Document excerpt →

Media for formal learning

The new learning architect

Throughout 2011 we will be publishing extracts from The New Learning Architect. We move on to the seventh part of chapter 7:

In contrast to educational and training methods, the options in terms of learning media are growing exponentially. If methods have the main impact on the effectiveness of a learning intervention, then media have the main influence on efficiency – the way in which resources are used to deliver the learning outcomes. The possibilities for efficiencies have grown enormously with advances in technology.

Not all learning is mediated – as we have seen, much is incidental and reflective – but in the context of a formal intervention, media selections will always have to be made. The options have increased over time. All learning was, of course, originally conducted face-to-face, providing an immediacy to the interaction, a rich sensory experience (you see, you hear, you touch, you smell) and, if you’re lucky enough to be one-on-one, the ultimate in personalisation.

Books, when they arrived, provided the counterbalance, by allowing learners more independence and the ability to control the pace. The invention of the telephone provided additional connectivity for learners and tutors working at a distance. Videos, CDs and all their variants added to the diversity of offline media and made high-quality audio and video available to distance learners.

Recorded data →
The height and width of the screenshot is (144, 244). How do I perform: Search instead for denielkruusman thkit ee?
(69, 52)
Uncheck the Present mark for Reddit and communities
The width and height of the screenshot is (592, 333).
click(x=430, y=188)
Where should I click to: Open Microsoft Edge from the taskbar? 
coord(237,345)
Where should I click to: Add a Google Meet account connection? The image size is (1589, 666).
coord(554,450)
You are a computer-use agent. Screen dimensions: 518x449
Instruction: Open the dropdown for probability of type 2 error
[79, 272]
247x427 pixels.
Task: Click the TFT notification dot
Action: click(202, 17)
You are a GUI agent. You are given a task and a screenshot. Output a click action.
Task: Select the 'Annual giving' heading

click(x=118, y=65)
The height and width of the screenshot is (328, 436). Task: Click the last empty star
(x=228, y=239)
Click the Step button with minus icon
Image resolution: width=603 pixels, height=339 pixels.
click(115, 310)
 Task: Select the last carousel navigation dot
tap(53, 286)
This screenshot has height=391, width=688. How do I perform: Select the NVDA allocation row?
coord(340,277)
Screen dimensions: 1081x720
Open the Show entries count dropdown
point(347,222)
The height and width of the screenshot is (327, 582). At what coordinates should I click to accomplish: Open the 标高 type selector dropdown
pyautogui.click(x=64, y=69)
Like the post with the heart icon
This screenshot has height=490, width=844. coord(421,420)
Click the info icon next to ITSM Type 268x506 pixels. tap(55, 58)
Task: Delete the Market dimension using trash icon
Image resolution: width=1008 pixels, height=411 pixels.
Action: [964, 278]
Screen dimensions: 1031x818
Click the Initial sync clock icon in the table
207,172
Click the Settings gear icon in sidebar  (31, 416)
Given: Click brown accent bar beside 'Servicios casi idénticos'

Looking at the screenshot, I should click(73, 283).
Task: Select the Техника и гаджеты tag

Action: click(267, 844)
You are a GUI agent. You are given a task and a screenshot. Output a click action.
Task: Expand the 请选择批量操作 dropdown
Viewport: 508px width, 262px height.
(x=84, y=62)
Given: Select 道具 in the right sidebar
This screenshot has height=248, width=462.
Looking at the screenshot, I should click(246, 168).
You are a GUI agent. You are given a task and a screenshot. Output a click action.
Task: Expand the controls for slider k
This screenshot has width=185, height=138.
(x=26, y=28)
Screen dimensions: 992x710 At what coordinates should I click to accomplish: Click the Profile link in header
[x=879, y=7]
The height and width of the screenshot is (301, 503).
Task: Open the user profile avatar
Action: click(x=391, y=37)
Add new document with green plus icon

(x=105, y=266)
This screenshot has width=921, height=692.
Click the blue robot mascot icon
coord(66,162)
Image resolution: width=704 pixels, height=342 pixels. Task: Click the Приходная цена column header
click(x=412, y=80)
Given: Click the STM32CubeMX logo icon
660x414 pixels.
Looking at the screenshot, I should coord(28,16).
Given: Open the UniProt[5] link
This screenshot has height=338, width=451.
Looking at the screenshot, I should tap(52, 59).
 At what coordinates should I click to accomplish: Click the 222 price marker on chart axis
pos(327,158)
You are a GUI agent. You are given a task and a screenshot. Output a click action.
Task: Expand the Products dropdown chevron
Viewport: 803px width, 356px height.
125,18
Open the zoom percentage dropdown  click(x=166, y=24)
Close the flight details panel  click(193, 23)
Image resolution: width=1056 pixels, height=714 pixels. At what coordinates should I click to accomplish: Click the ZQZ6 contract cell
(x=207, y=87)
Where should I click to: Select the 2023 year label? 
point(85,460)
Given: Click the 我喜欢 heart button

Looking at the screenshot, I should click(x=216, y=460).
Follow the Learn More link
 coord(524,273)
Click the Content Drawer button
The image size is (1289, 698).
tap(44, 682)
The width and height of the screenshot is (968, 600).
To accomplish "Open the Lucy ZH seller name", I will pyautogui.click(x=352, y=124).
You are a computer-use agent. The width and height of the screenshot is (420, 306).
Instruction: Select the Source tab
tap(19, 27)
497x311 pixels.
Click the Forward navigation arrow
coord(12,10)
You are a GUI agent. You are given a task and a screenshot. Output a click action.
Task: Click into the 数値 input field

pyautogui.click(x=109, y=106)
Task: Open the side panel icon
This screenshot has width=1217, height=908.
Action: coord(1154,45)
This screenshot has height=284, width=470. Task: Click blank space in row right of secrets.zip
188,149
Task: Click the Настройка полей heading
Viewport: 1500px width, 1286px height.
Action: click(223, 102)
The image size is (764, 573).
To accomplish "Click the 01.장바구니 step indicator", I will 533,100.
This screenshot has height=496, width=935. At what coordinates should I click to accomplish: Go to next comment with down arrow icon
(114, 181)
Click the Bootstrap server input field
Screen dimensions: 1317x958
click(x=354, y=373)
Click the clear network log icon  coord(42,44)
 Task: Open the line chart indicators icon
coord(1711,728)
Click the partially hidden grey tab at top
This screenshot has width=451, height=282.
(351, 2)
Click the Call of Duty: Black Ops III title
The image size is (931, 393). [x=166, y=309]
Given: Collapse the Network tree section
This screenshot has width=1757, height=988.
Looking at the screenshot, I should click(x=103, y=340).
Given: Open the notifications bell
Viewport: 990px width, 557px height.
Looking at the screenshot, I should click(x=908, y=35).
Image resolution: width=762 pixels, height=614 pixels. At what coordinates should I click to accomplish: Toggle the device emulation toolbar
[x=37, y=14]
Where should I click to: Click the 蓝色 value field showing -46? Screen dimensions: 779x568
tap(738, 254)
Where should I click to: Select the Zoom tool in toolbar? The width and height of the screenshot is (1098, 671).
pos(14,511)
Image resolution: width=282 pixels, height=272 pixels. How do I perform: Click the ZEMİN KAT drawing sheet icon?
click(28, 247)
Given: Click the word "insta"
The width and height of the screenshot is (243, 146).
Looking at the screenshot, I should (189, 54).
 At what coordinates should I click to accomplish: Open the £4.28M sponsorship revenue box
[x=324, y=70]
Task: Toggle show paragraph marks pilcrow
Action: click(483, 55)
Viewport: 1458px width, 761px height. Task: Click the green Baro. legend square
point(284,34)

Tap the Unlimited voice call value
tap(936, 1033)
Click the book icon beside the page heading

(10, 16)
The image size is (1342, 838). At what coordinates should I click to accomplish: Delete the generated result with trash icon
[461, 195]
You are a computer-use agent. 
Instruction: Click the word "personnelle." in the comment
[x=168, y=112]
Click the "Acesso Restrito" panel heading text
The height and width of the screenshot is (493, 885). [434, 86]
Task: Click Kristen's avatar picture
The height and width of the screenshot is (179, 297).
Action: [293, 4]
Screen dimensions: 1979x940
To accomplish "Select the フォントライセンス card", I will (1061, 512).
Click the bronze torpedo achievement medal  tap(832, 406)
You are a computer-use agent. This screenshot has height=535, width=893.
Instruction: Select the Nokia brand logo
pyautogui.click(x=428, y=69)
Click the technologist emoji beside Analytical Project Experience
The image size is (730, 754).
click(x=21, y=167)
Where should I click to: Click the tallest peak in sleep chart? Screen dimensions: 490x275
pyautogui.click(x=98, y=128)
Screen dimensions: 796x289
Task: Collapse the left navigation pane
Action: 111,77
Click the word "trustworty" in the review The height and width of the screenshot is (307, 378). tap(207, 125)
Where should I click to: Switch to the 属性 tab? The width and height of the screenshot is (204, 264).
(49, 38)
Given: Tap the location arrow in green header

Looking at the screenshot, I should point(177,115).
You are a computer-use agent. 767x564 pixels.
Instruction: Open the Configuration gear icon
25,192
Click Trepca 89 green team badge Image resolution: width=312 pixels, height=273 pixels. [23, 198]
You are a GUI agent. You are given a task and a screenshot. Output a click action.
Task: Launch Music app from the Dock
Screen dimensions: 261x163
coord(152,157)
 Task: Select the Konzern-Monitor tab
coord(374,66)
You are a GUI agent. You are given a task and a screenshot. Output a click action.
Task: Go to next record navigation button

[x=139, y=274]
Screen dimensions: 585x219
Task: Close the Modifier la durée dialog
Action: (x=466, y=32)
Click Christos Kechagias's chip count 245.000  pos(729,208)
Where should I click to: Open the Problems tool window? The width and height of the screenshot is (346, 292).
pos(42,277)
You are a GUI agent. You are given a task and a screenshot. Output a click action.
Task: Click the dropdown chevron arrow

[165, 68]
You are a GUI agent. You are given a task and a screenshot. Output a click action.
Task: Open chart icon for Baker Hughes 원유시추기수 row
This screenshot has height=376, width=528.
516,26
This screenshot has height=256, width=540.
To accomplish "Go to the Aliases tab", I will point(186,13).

Direction 1 → Give back the part of the learning media text that begins at the words "Media for formal" and stops after "advances in technology.", copied word for word.
Direction 2 → Pull out every line of the records that holds the word "Collapse", where case counts.

Complete response 1 →
Media for formal learning

The new learning architect

Throughout 2011 we will be publishing extracts from The New Learning Architect. We move on to the seventh part of chapter 7:

In contrast to educational and training methods, the options in terms of learning media are growing exponentially. If methods have the main impact on the effectiveness of a learning intervention, then media have the main influence on efficiency – the way in which resources are used to deliver the learning outcomes. The possibilities for efficiencies have grown enormously with advances in technology.

Complete response 2 →
Given: Collapse the Network tree section
Task: Collapse the left navigation pane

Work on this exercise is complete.